This post is the second one which is dedicated to address the issue of waste management in global cities and megacities. In the previous one (see waste management in global cities ) I concluded that we need to apply Complexity Theory techniques in order to manage waste management systems in global cities. In this one, I am going to give some practical views on how to do it.
In a recent lecture I delivered in Brasilia, Brazil, during the XII Conferência das Cidades, at November 29 of 2011, I was presenting different possibilities to utilize modern technologies for a better urban waste management.
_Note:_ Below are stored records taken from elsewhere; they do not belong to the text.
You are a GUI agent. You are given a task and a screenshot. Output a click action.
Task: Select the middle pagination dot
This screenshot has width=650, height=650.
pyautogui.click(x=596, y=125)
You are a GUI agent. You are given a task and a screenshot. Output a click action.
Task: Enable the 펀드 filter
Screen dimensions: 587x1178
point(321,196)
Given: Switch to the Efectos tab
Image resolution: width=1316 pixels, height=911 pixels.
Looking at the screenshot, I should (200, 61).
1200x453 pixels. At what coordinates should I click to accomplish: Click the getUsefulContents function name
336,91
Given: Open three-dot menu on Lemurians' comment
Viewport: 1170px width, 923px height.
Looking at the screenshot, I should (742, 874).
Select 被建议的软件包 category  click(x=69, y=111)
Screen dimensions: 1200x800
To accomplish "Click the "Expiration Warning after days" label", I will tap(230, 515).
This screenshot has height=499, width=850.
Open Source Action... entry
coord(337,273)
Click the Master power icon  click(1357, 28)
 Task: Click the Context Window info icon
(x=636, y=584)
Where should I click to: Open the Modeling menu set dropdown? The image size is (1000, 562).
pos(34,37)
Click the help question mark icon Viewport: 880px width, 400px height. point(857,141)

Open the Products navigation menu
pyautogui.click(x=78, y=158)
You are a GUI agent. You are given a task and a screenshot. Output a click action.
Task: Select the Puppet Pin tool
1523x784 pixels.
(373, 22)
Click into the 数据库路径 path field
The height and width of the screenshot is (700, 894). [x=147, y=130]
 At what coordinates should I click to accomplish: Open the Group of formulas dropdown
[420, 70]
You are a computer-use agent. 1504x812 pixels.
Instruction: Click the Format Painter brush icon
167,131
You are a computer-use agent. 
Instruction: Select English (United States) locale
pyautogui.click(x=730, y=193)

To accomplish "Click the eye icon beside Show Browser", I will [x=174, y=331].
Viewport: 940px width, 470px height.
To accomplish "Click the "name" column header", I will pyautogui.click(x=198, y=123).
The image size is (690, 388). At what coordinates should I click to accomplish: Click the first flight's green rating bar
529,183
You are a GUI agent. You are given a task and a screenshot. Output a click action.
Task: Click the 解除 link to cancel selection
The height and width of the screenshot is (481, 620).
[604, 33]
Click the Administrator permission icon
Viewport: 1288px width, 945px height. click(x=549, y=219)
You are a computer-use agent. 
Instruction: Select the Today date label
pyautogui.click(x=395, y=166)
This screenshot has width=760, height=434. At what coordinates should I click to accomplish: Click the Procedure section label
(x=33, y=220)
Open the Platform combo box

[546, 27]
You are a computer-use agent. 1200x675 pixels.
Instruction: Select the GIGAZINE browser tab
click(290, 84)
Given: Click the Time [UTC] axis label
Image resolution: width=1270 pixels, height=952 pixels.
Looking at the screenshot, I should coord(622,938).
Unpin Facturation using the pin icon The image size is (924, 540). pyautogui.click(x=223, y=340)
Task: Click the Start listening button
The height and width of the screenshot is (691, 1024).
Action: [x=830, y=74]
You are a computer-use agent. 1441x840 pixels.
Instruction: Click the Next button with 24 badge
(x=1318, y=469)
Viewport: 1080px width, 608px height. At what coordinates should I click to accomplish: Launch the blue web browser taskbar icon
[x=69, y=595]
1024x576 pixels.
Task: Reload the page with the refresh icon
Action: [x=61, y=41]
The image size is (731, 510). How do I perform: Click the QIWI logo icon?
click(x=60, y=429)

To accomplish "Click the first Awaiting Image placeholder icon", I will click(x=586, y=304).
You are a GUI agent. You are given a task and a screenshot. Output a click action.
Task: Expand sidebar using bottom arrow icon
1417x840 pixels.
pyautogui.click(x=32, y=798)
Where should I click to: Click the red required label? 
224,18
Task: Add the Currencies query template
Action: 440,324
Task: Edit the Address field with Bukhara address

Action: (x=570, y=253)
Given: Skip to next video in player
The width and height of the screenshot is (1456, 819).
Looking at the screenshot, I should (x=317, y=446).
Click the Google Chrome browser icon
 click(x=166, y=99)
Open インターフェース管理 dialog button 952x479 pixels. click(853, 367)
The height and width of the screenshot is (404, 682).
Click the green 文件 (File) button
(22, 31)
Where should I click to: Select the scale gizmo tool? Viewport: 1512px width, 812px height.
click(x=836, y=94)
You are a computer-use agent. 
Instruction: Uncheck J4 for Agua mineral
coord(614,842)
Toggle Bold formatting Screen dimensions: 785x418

The lecture was really successful and after the conference I received several invitations to deliver it in different audiences.
I closed my lecture saying that “after all, if the combined use of social media, internet, SMSs and mobile phones delivered the collapse of Mubarak and other non-democratic regimes during the Arab spring, I am sure we can use the same tools for a radical improvement of waste management in our cities”. And this is exactly my point regarding complexity management in global cities and megacities.
Few months ago, I was reading an excellent article in Scientific American, with the title “the Social Nexus”, written by Carlo Ratti and Antony Townsend. In this article I discovered several smart applications that are already applied in different parts of the world and their purpose is to improve, monitor and control the urban environment.
As professor Carlo Ratti put it “ Truly smart—and real—cities are not like an army regiment marching in lockstep to the commander’s orders; they are more like a shifting flock of birds or school of fish, in which individuals respond to subtle social and behavioral cues from their neighbors about which way to move forward… Rather than focusing on the installation and control of network hardware, city governments, technology companies and their urban-planning advisers can exploit a more ground-up approach to creating even smarter cities in which people become the agents of change. With proper technical-support structures, the populace can tackle problems such as energy use, traffic congestion, health care and education more effectively than centralized dictates. And residents of wired cities can use their distributed intelligence to fashion new community activities, as well as a new kind of citizen activism.”
Then I visited the web-site Trash Track. In this web-site I discovered some impressive visualizations of an experiment that was done just to demonstrate that for waste management there is a huge potential available if we use the modern technologies and the interconnected citizens in an appropriate way. Please visit the web-site and you will be impressed as I was, I am sure about it. And allow me to congratulate proffesor Rati and his team from the Senseable City Lab for this excellent initiative which opens new horizons for waste management.
So, as you can imagine, this is more or less my main idea: to manage the complexity of waste management systems in global cities and megacities with the power of the already interconnected people. Or in another phrasing, to replace the traditional top-down approaches to planning and infrastructure delivery with a bottom-up approach that is based on crowd-sourcing.
In urban areas, where a lot of people are using mobile phones, laptops and tablets, where smart phones do release new unimagined possibilities of interaction and rapid information, we can use them in order to have substantial improvements in waste management! But even where smart phones are limited and simple mobile phones are available, the power of SMS is enough to deliver crowd – based monitoring and improvements of waste management.
Especially to the areas of street cleaning, collection, recycling and waste prevention, there can be radical improvements with limited cost! And this is exactly what we need during this period of global financial instability! The power of massive social collaboration is something that can be proven more powerful than any advanced technologies for collection and treatment of waste - and still it is ignored. We must start thinking in a different way and we have to do it now!
There are just two pre-conditions for that.
A. To give citizens all the tools to do it (not so difficult and definitely affordable) and, most importantly
B. To inspire them in order to have a continuous feedback from them, to make them real human sensors of the problems in waste management, to create the right atmosphere and motivate people in order to increase social participation and interest for waste management.
After all, the only way to use the potential of new technologies is to provide a meaningful and interactive citizenship. But this is supposed to be the core purpose of any urban governance, right?
Let’s try to think that way. I am sure we have a lot to learn and much more to deliver. And I am sure that managing complexity with a network of thousands human sensors will be much more effective than ignoring it, as we usually do today.